I don’t exist, and I’m OK with that.

My name is Mistletoe, and I’m an atheist elf.

Why I’m an elf in SL is the shorter thing to explain, so I’ll do it first. Elves are cool. Elves age more slowly and don’t experience illness or pain, according to the stories. In my real life, I live with fibromyalgia and there are days when I feel like I’m three times my actual age; but when I log on, I’m youthful and energetic and can do anything I want. Years, even decades, can go by, and Mistletoe will still be Mistletoe. I would love to be an elf, if such a thing actually existed.

The fact that I know it doesn’t exist, however, doesn’t make the fiction any less magical or enjoyable for me. It’s like knowing how a story ends, but still loving the story.

There are things I sincerely wish I could believe to be true. Elves and faeries being just one such thing. I would love to be able to say that even though I’ve never seen an elf or faerie, even though I’ve never seen any real evidence for elves or faeries that couldn’t just as easily be explained by overtiredness, alcohol, and clumsiness on my part, they are real; but I can’t. The day Legolas knocks on my door and says, “Hi, I heard you didn’t believe I existed, so I thought I’d pop in for some tea,” is the day that I will say, what do you know, I was wrong, elves do exist.

Explain to any child why there’s no such thing as faeries, or ghosts, or the boogeyman, or Santa Claus, and you will have explained why I don’t believe there’s such things as angels, or demons, or Hell, or God. The day God knocks on my door and says, “Hi, I heard you didn’t believe I existed, so I thought I’d pop in for some tea,” is the day I’ll say, hot damn, I was wrong. That’s not an interference with my own free will. That would be actually showing me real irrefutable evidence. Mind, even if God did come by for tea, I’d have LOTS of questions, and a shifty, “Well, you know, I work in mysterious ways…” will not be a satisfactory answer for me.

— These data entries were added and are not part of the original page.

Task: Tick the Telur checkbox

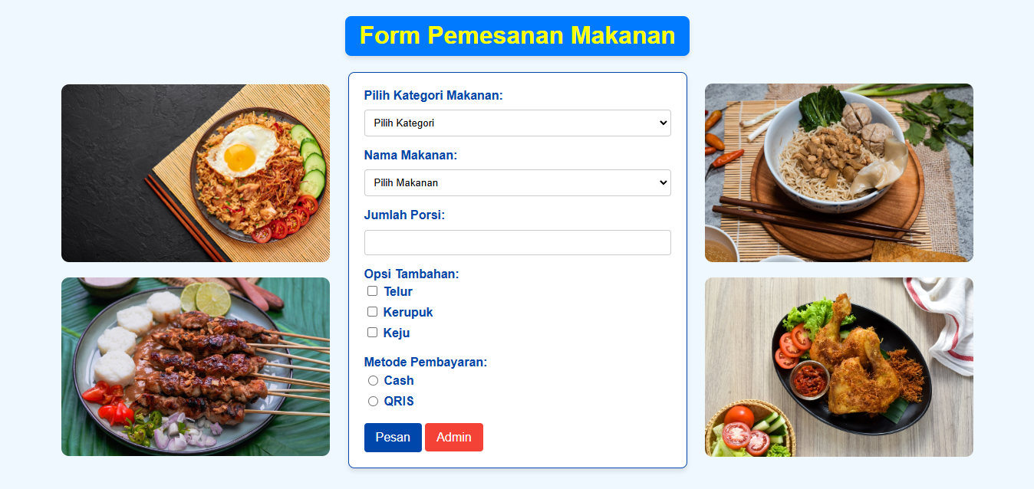Action: click(x=372, y=291)
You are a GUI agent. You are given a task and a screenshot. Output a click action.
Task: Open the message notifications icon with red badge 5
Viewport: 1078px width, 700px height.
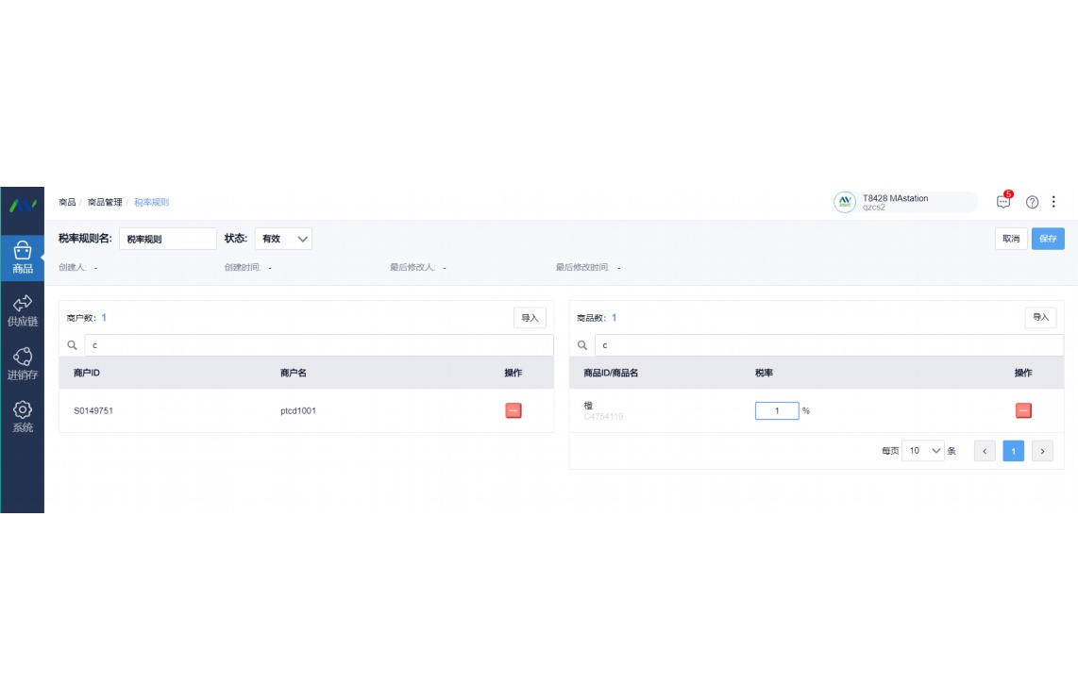tap(1003, 201)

I know it’s a satisfactory answer for lots of people. I know that for a lot of people God doesn’t have to appear. I get that a lot of people find comfort and personal strength from believing that if they don’t have an explanation for something, well then, it’s got to be God. Just like for some people, misplacing a pair of scissors or seeing unusual lights in a swamp is satisfactory enough for some people to say, well I can’t explain it, therefore it’s got to be faeries. Or they hear a knocking sound up in the attic or see a flickering light and say, I can’t explain it, therefore it’s got to be a ghost. You can believe it or whatever else you want. I’m not the enemy if I think thermal expansion, or a blown light bulb, or swamp gas, or evolution may be a more likely explanation. Of course I believe I’m right. And, of course, you believe you’re right.

The difference though, is if I suggest I may be right and here’s evidence, you might have to change your mind. If I don’t agree with your idea, I’m going to be condemned to an eternity of torture and suffering by someone who… loves me? Am I reading that right?

Sometimes it’s very frightening to be alone on a dark road and knowing there aren’t any faeries or guardian angels looking out for me. But it’s also comforting to be on that same road and knowing there aren’t any ghosts or demons either. It’s comfort to know the knocking in the attic is just the windows thermally expanding. It’s comfort to know that the unfathomably huge expanse of the universe is just going to keep on doing what it’s doing, with or without me in it. And it may not seem like it to many, but to me, it’s a real comfort to know that this life and this world are all I get, and that I’d better the hell make it count. Again, it’s like knowing how the story ends, but still loving the story.